A tensile test determines how a subject will react while being pulled apart, or, more formally, when a force is applied to it in tension. Industrially, it provides manufacturers with a quick and cost-effective method of assessing quality in production, and designers a tool to physically characterize the functionality of products.

A tensile test determines how a subject will react while being pulled apart, or, more formally, when a force is applied to it in tension. It may be performed to assess the joint strength of two components; a tensile test on a cell phone, for instance, could determine the disassembly force of the aerial from the body casing. More fundamentally, the tensile properties of the material from which the phone is fabricated also may be determined. Industrially, it provides manufacturers with a quick and cost-effective method of assessing quality in production, and designers a tool to physically characterize the functionality of products.

Materials Under Tension

When placed under tension, most materials behave in a similar manner initially. There is a linear relationship between the applied force (the stress), in this case a tensile load, and the amount by which the material deforms (the strain). This observation is defined by Hooke’s law:

Stress (s) / Strain (e) = E

Named after the 17th century English physicist Robert Hooke, the ratio defines Young’s Modulus (E), represented as the gradient of the stress-strain curve within the initial linear region. This is an extremely useful value to determine, as it will give a clear indication of how much the material will deform under applied tensile loading.

A bungee rope, for instance, must have a low enough Young’s Modulus to guarantee the jumper will achieve a long, thrilling jump without the rope jarring when the slack is taken up, but a high enough Young’s Modulus to ensure the rope is sufficiently stiff to bring the jumper springing back skywards prior to hitting the ground.

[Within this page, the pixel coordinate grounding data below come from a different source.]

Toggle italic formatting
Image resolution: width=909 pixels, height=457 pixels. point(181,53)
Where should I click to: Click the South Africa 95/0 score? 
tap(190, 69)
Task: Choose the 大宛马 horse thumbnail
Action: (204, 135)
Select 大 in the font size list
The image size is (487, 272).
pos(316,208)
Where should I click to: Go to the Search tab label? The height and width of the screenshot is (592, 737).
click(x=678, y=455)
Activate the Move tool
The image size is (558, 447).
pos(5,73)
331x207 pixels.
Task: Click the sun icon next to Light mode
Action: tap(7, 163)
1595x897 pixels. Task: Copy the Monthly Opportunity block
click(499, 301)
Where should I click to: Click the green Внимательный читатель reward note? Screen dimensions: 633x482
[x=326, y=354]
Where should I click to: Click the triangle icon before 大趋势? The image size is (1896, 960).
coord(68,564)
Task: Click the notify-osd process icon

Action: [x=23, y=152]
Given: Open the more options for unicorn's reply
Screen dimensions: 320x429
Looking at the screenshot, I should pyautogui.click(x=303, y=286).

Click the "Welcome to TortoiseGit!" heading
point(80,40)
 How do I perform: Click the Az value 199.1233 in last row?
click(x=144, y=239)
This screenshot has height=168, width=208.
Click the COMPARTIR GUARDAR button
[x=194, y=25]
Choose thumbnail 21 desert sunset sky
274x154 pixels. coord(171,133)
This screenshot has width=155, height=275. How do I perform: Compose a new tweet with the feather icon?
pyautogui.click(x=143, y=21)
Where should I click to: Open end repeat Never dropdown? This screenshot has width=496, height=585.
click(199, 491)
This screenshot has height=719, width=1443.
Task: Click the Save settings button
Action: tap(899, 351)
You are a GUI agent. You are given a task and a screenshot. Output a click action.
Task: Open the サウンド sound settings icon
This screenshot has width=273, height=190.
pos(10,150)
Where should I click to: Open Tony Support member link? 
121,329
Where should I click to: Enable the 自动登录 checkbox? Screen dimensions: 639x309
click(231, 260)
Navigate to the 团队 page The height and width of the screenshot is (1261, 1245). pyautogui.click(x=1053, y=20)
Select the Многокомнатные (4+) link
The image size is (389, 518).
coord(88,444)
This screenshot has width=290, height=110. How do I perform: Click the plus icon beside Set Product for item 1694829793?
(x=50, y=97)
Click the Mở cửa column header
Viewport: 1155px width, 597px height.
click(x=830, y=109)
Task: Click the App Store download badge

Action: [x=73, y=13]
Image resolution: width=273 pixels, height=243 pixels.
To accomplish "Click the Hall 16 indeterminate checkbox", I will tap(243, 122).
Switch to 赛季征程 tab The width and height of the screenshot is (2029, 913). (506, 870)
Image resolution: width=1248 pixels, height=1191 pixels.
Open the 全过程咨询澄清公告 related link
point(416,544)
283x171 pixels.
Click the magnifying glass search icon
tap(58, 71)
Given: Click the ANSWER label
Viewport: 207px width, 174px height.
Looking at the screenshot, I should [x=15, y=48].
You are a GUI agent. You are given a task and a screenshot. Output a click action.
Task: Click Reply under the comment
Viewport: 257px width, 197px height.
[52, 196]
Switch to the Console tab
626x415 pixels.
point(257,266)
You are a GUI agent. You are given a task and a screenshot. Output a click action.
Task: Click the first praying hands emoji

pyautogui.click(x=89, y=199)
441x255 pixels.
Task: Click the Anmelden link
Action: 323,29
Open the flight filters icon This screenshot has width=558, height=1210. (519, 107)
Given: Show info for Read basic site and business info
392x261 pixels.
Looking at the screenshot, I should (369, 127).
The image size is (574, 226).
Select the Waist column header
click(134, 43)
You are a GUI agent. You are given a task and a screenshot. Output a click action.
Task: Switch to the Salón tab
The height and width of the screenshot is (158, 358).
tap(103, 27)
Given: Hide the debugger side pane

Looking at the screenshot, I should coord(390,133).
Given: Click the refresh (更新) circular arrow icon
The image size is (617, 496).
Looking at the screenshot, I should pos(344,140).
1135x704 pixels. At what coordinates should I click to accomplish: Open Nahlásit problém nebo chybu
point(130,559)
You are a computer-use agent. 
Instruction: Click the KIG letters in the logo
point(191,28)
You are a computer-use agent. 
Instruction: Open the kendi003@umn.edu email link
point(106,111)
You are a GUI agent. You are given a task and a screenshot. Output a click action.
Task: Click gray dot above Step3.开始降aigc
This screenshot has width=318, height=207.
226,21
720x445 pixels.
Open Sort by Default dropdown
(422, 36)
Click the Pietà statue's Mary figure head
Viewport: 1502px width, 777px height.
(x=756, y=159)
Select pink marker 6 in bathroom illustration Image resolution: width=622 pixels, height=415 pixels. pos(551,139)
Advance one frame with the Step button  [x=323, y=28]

However, this linear region is short lived, and any material will eventually reach a point beyond which the tensile load will cause permanent deformation. This is called the elastic, or proportional, limit, and the force at which this happens to a material is its yield strength. Beyond the elastic limit a material will eventually break, displaying its tensile strength at break, another clearly useful physical property. The material may break very soon after reaching the elastic limit (for example, steel) or it may continue to elongate for a long period of increased loading prior to breaking (for example, a polyethylene sheet). The distance of this elongation is again a useful parameter to determine, as is the total elongation at break. Many very brittle materials, however, such as glass and ceramics, do not have a clearly distinct yield point, and will break prior to undergoing permanent deformation.

Joint Strength

Tensile testing is commonly used to determine the joint strength of assembled parts, such as automotive and aerospace components, electronic devices, medical apparatus and packaging. Determining the tensile load at which a hypodermic needle breaks out of its plastic hub, for example, will provide a valuable indication of its expected performance in situ, to both its designer and manufacturer.

Preparing the Test

To perform a materials test, sample strips of uniform thickness with the appropriate width and length should be prepared. Appropriate grips should then be selected that will exert an even stress across the width of the test piece. Care must be taken to ensure the test sample is accurately aligned with the axis of loading. There is a comprehensive range of versatile grips available on the market, offering a variety of clamping actions. For example, some grips close automatically as the tension increases (for example, a wedge grip), some are clamped shut manually (for example, a vice grip) and some rely on pneumatic power to close around the sample. Selection of appropriate, high-quality gripping fixtures will minimize the risk of sample slippage or premature failure at the jaw face.

To assess the disassembly force of jointed components, specialized fixtures are available dedicated to specific applications, such as a pull-peel wheel for performing peel tests on adhesive films, and a cork-extraction test jig. This is in addition to universal fixtures, designed to accommodate a variety of awkwardly shaped samples.

Performing the Test

The load should be applied at a uniform travel rate until the required parameter has been determined-tensile strength, elongation or disassembly force. The crosshead speed should be slow enough to capture a reliable tensile profile of the material, yet high enough to complete testing within a reasonable timeframe. A motorized, and ideally computer-controlled, test frame will guarantee the load is applied at a consistent rate. Bear in mind that to test the elongation of a particularly stretchy material, a test frame with sufficiently long travel will be needed to affect the required elongation distance.

Sufficient repeat tests should then be performed to ensure statistical significance of results and observed trends.

After testing is complete, results may be viewed, stored, exported or analyzed with varying degrees of sophistication depending on the tensile tester in use. All good motorized testing systems will provide a facility for electronic transfer of results to a peripheral device, such as a PC, printer or datalogger.